Stored data entries
-------------------------
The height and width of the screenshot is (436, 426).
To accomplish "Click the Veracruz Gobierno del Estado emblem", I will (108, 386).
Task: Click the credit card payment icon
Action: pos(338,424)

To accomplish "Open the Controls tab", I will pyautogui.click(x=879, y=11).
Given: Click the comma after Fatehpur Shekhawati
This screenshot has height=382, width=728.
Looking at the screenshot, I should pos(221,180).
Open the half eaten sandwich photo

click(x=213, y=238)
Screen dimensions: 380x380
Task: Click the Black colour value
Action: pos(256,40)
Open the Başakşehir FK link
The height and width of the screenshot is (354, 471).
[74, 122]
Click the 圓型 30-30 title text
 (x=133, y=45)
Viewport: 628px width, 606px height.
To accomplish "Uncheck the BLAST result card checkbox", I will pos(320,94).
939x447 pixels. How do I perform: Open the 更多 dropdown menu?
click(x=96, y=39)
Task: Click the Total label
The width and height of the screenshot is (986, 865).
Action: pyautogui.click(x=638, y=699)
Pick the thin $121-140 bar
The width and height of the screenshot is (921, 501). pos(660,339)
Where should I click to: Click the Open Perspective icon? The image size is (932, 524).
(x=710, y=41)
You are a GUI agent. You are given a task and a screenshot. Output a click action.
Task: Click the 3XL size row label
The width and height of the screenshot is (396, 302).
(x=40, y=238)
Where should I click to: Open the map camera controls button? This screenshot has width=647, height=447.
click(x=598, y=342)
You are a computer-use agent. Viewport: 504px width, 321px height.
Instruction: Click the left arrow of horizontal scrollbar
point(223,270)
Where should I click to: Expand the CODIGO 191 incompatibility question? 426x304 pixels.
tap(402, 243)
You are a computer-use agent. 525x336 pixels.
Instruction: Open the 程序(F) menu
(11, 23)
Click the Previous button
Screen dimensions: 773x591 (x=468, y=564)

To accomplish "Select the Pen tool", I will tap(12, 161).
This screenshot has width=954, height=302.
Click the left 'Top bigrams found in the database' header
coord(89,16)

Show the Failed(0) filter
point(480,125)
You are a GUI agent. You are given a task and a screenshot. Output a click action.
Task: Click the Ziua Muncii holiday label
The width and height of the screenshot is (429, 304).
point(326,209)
-------------------------
REQUIREMENT: Your answer must be the lines from the first line of the entries above through the line that contains "Given: Click the", written out exactly.

THE ANSWER:
The height and width of the screenshot is (436, 426).
To accomplish "Click the Veracruz Gobierno del Estado emblem", I will (108, 386).
Task: Click the credit card payment icon
Action: pos(338,424)

To accomplish "Open the Controls tab", I will pyautogui.click(x=879, y=11).
Given: Click the comma after Fatehpur Shekhawati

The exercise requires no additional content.